JOLLY LLB 2 STORY: Jagdishwar Mishra aka Jolly (Akshay) starts out as a prominent lawyer’s sidekick in Kanpur. Driven by ambition, he hoodwinks a pregnant widow, Hina Siddique (Sayani Gupta) on the lookout for justice. He lands the murder case of her husband, but when she realises he is a fraud, she kills herself. Leaving Jolly with guilt on his conscience and an unresolved case in his hands. Now, he wants justice more than ever.
JOLLY LLB 2 REVIEW: On the face of it, apna Jolly is a novice indulging in petty crimes because he knows the loopholes in the law. At home, he is the hen-pecked husband of lush, Pushpa Panday(Huma) who loves whisky, Gucci dresses and her chubby son in that order. But these are just asides and not the main premise of courtroom drama, which in many ways follows the template of the 2013 prequel, Jolly LLB.
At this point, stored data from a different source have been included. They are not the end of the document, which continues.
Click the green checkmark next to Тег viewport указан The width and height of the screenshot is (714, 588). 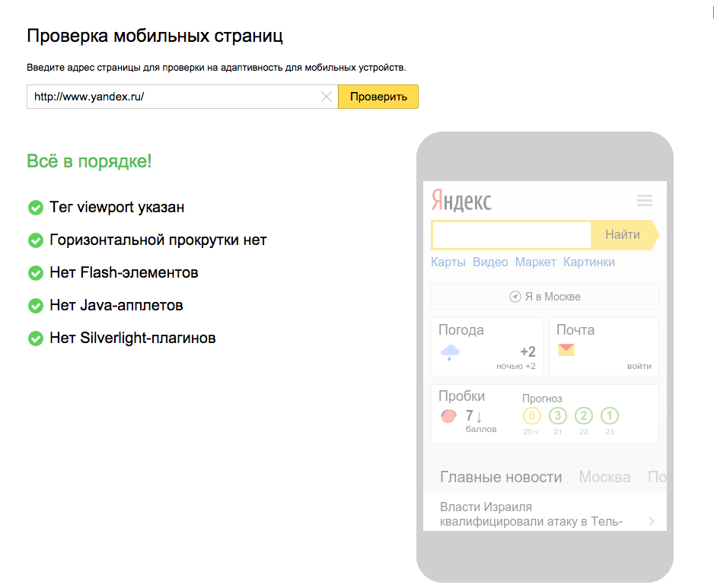(35, 207)
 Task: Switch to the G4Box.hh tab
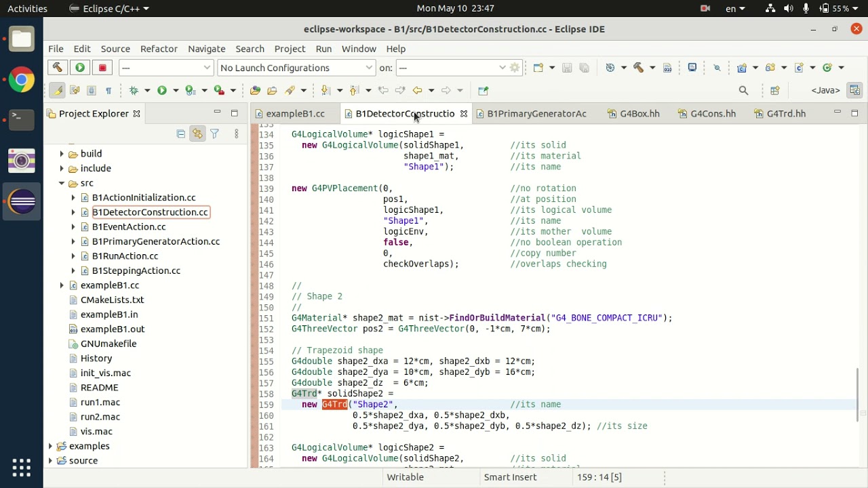coord(639,114)
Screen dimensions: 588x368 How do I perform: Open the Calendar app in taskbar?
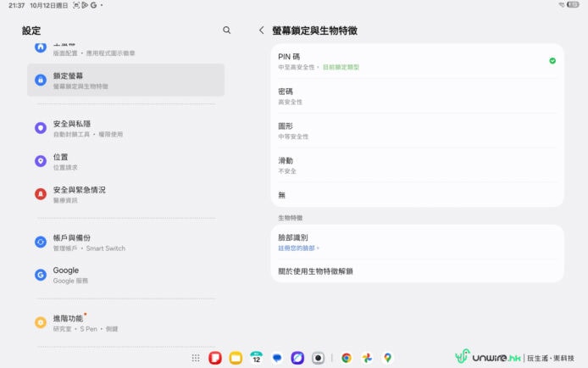point(256,358)
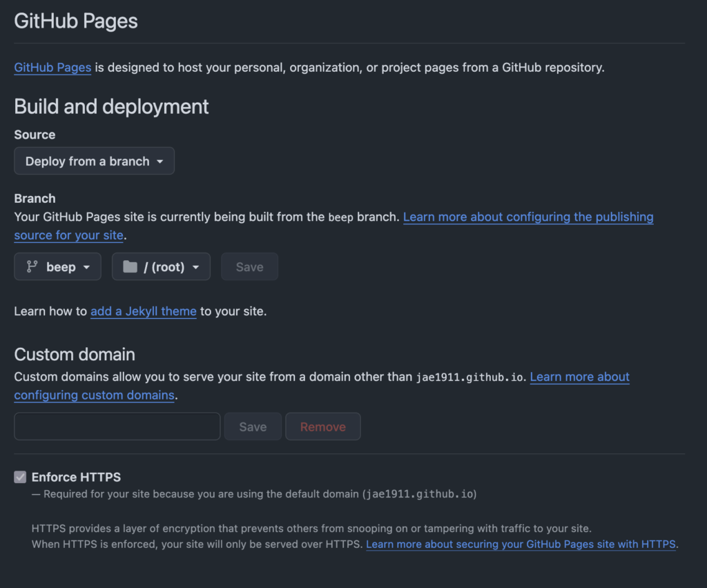Viewport: 707px width, 588px height.
Task: Click the Remove custom domain button
Action: click(x=322, y=427)
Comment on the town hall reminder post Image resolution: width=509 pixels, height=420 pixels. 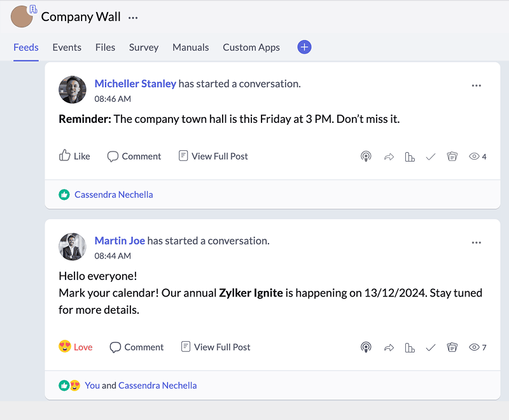(x=134, y=156)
Writer-director Subhash Kapoor who has studied India’s burgeoning legal system of `I-will-see-you-in-court’, definitely knows as much about the Indian Penal Code as most legal sharks because of his deep study of the subject. While the last instalment dealt with a hit-n-run case, this one deals with the case of mistaken identity of a J & K terrorist. The plot has enough laugh-out-loud situations and emotional outbursts to keep you invested especially in the razor-sharp first half. The film also provides the right dose of action inside and outside the courtroom. With cops playing villains and terrorists changing religions, legal greenhorn Jolly finds himself dodging bullets in Kanpur, Lucknow and Manali(doubling up for Kashmir.)
Post interval though, the film hits a pause button at times. The maker tries to pack in too much legal diatribe between Jolly and his adversary, the topnotch, Pramod Mathur(Annu Kapoor), in Judge Tripathy’s (Saurabh Shukla, delightful as always) Lucknow courtroom. Their weighty arguments do educate and entertain to some degree. But there are portions that seem contrived.
Akshay changes shades from crooked to straight, like a chameleon. In top-form, he puts up a perfect display of a street-smart lawyer who hasn’t read legal tomes but who has instead picked up tips from courtroom corridors to become Jolly LLB. Huma and Annu are also compelling enough. It is the fine display of histrionics by all these refined actors, which makes the movie, worth seeing.